Copy out the data below from the line containing "The width and" to the line containing "Task: Click the Caută element search field", both lines included, with all images left out.

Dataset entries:
******************************

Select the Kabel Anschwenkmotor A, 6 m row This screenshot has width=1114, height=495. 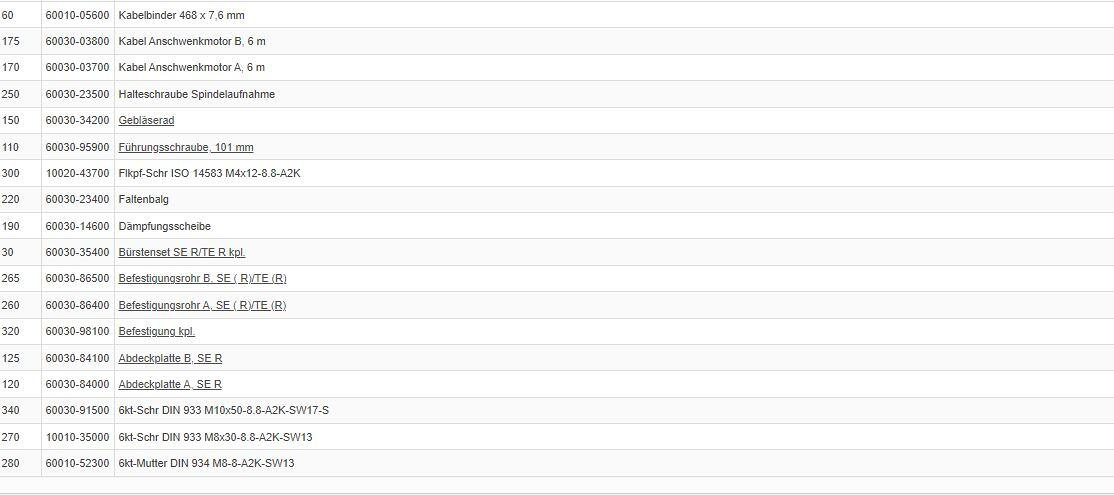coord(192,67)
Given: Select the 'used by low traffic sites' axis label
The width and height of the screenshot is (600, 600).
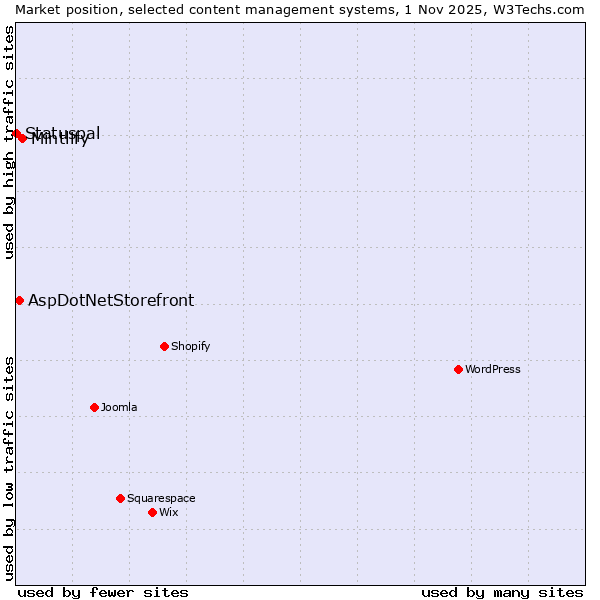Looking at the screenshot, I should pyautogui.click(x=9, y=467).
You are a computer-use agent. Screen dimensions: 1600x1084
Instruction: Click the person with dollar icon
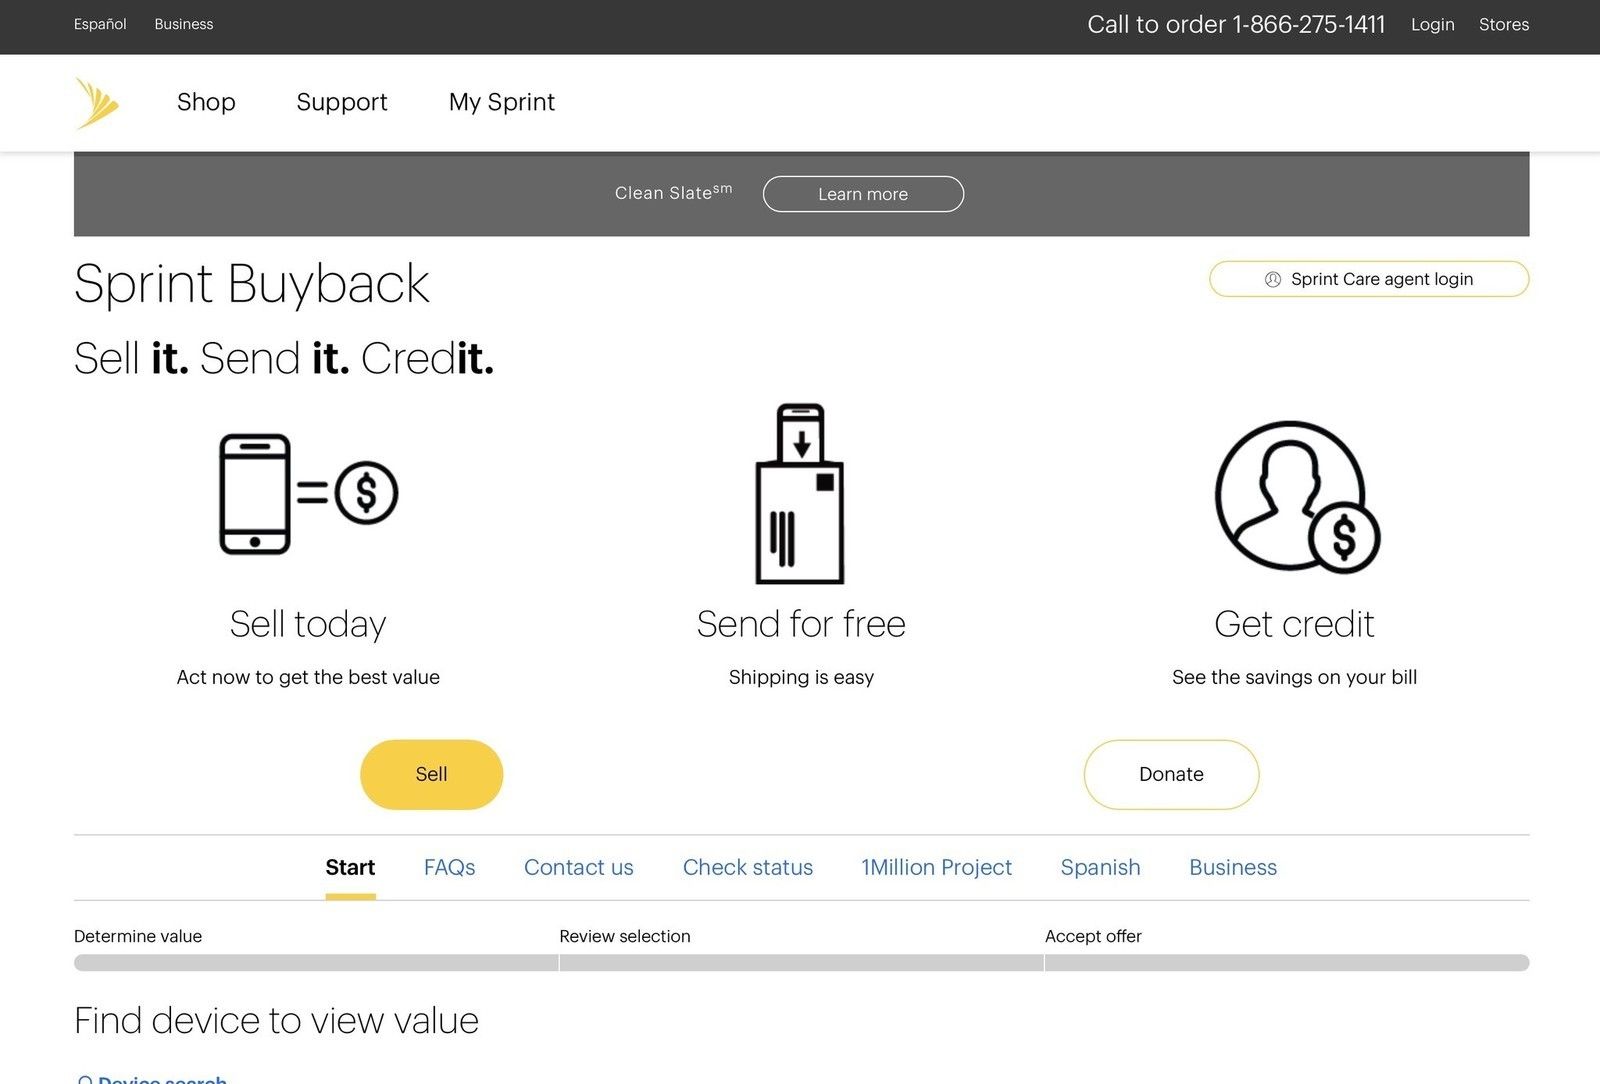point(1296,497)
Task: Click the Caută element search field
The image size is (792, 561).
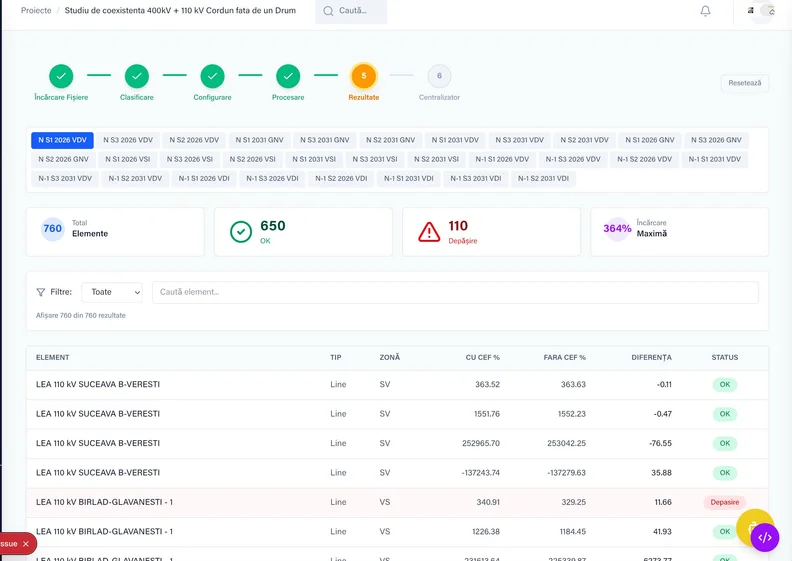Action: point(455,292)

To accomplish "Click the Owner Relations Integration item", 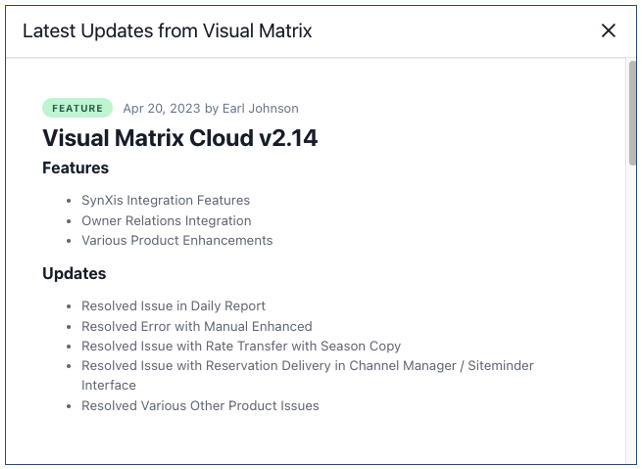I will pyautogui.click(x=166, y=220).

******************************

__Answer area__.
The width and height of the screenshot is (600, 600).
Looking at the screenshot, I should pyautogui.click(x=9, y=467).
You are a computer-use agent. Screen dimensions: 1600x1084
Instruction: Click the person with dollar icon
point(1296,497)
Task: Click the Caută element search field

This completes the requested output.